*Activity*: For each line in the data below, write an exact copy.

*Excerpted records*:

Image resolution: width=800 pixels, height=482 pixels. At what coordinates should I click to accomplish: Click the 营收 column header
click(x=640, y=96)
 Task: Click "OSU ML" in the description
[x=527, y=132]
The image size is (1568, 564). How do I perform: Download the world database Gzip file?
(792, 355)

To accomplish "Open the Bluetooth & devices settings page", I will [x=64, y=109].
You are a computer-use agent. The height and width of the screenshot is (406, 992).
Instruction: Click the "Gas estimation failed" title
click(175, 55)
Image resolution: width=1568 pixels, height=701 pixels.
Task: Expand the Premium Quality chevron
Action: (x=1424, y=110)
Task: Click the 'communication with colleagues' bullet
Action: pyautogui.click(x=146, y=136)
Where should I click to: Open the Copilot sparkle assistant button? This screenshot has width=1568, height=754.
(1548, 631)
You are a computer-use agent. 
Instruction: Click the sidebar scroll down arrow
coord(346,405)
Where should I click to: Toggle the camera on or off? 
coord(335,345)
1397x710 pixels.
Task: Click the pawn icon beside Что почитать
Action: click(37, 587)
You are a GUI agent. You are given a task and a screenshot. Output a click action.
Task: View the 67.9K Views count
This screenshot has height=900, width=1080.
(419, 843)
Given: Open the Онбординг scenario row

*Result of this task*:
Image resolution: width=800 pixels, height=482 pixels. At what coordinates should I click to accomplish: Click the 营收 column header
click(x=640, y=96)
 Task: Click "OSU ML" in the description
[x=527, y=132]
The image size is (1568, 564). How do I perform: Download the world database Gzip file?
(792, 355)

To accomplish "Open the Bluetooth & devices settings page", I will [x=64, y=109].
You are a computer-use agent. The height and width of the screenshot is (406, 992).
Instruction: Click the "Gas estimation failed" title
click(175, 55)
Image resolution: width=1568 pixels, height=701 pixels.
Task: Expand the Premium Quality chevron
Action: (x=1424, y=110)
Task: Click the 'communication with colleagues' bullet
Action: pyautogui.click(x=146, y=136)
Where should I click to: Open the Copilot sparkle assistant button? This screenshot has width=1568, height=754.
(1548, 631)
You are a computer-use agent. 
Instruction: Click the sidebar scroll down arrow
coord(346,405)
Where should I click to: Toggle the camera on or off? 
coord(335,345)
1397x710 pixels.
Task: Click the pawn icon beside Что почитать
Action: click(37, 587)
You are a GUI agent. You are given a task and a screenshot. Output a click action.
Task: View the 67.9K Views count
This screenshot has height=900, width=1080.
(419, 843)
Given: Open the Онбординг scenario row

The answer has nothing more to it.